La cause animale en Suisse à la seconde moitié du 19e siècle
La cause animale en Suisse à la seconde moitié du 19e siècle

La mère apeurée s’est cachée tandis que le père voulant intervenir se voit, lui aussi, menacé par la fourche que tient son fils. Drame familial? Folie meurtrière? Le journal souligne la cruauté du geste contre les animaux et jette l’opprobre sur l’auteur de ce drame tout en relevant l’émotion collective suscitée.

Ce drame sans suite médiatique, a pourtant marqué les esprits et devient indice des risques que la condition humaine porterait en elle. En avril 1868, lors de la création de la SPA genevoise, l’événement est relaté par l’instituteur, cheville ouvrière de la mise en place de l’association, Eugène de Budé. L’événement exemplifie de facto, une thèse largement partagée dans les groupes européens qui se multiplient en faveur de la cause animale (137 sociétés dont 17 en Suisse à cette date).
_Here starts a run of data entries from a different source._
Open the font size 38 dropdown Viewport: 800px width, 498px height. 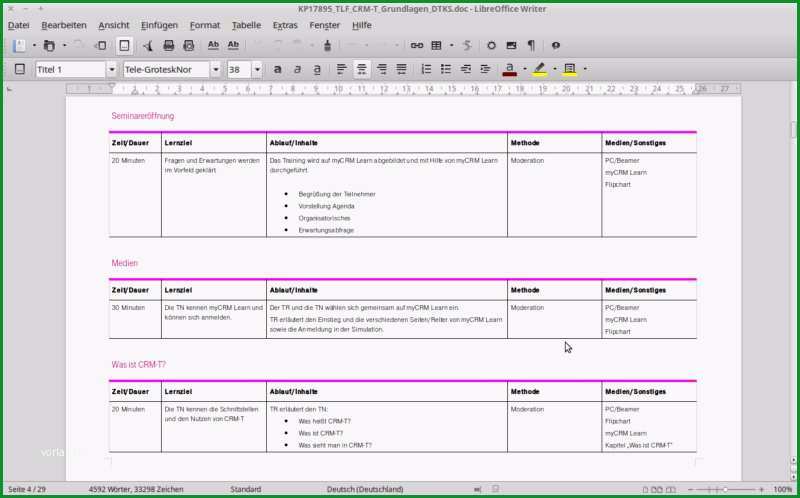257,69
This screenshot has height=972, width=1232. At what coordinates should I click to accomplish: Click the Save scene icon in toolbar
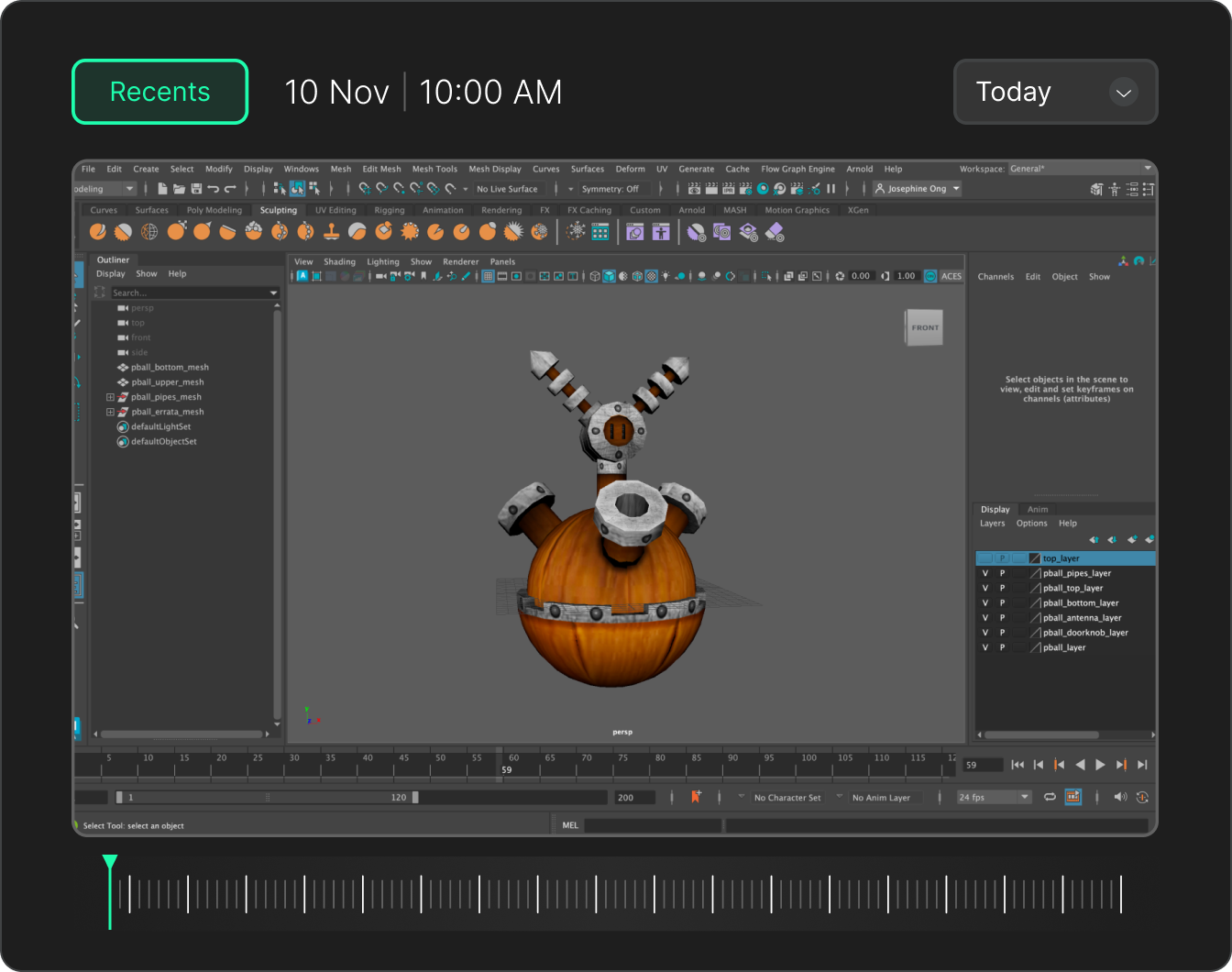point(196,189)
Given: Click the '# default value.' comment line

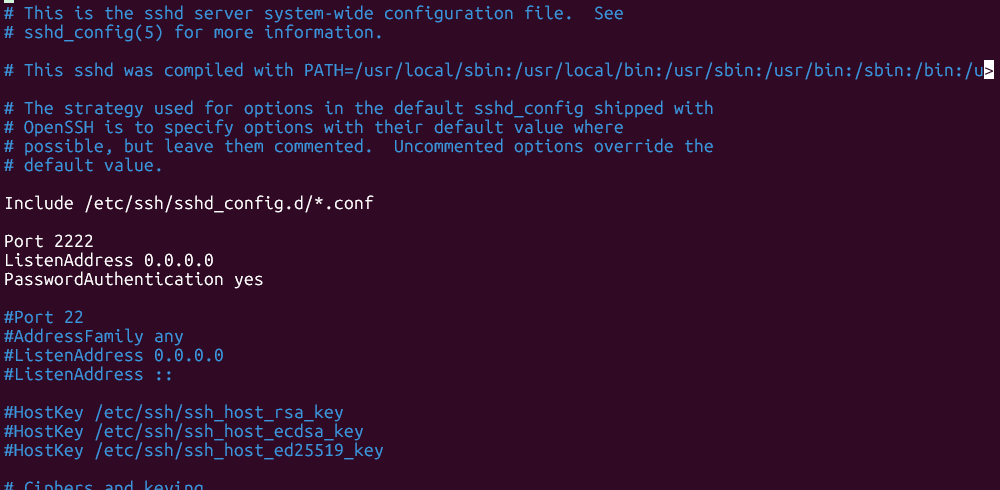Looking at the screenshot, I should click(84, 166).
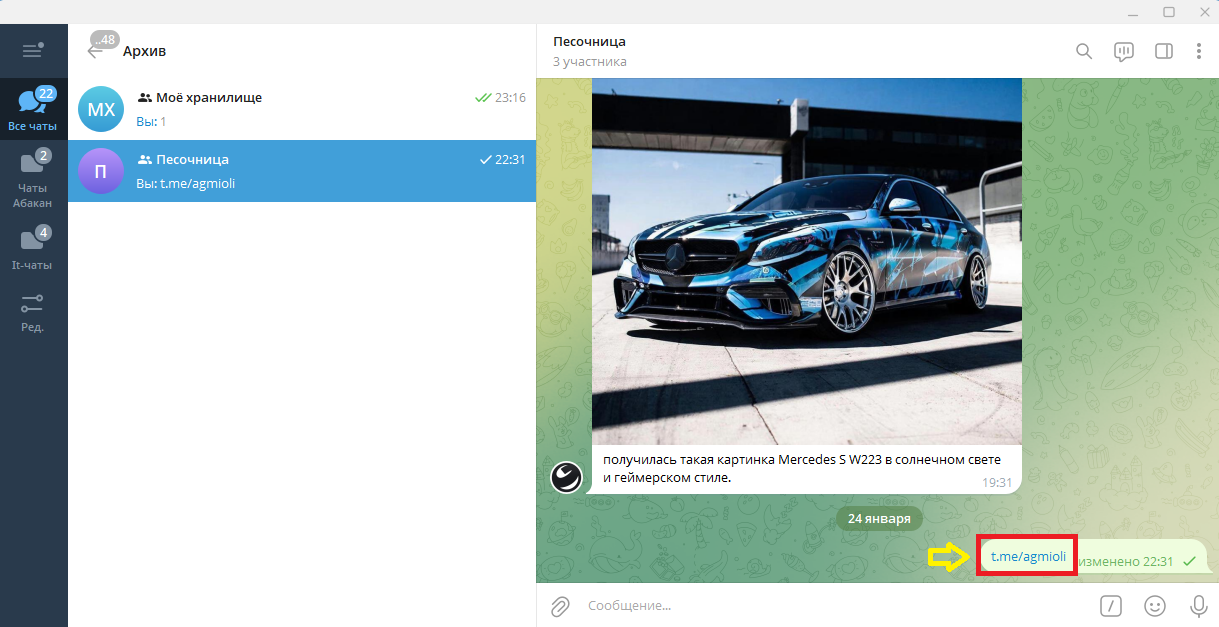The width and height of the screenshot is (1219, 627).
Task: Open the It-чаты folder
Action: click(33, 249)
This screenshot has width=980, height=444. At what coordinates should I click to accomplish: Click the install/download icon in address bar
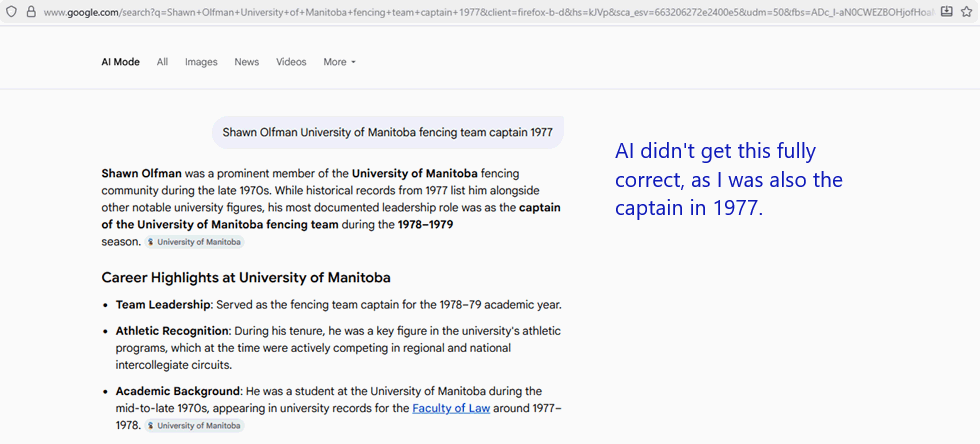947,11
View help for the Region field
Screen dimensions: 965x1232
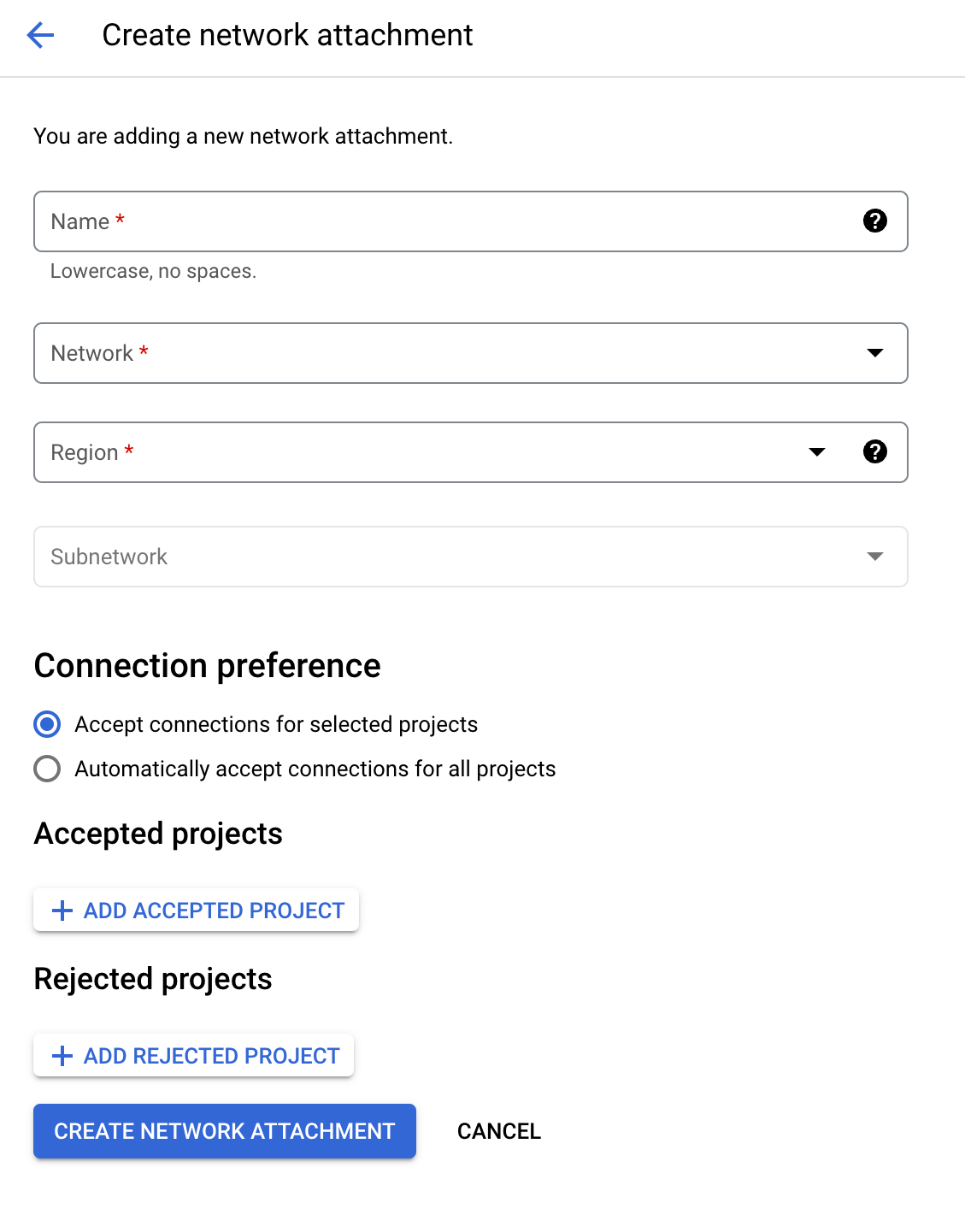point(875,452)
La nature humaine se révélerait dans les comportements pervers des enfants envers les animaux. Pour les initiateurs du projet de société protectrice des animaux, éduquer l’enfant au respect de la vie animale est la condition nécessaire pour éviter la contagion de la violence entre humains. Entre malédiction du péché originel, besoins de la médecine expérimentale, recul du seuil de tolérance de la vue du sang et de la violence physique, les défenseurs des animaux plaident aussi pour une rationalité inscrite dans l’utilité sociale promue au sein de la société d’utilité publique genevoise dont émane directement la SPA. Paysans, commerçants, vous n’avez pas d’égard pour les animaux, vous vous comportez non en roi mais en tyran à leur égard? C’est votre rendement productif et votre profit qui en pâtiront. Telle est la donne morale et pratique en cette seconde moitié du 19e siècle, dans l’histoire tumultueuse des rapports entre les humains et le règne animal.
Symptomatique des nouvelles sensibilités, au milieu du 19e siècle, écorcheries et boucheries se déplacent des rues basses, en plein air, vers un abattoir fermé, en aval du Rhône, facilitant l’écoulement du sang animal.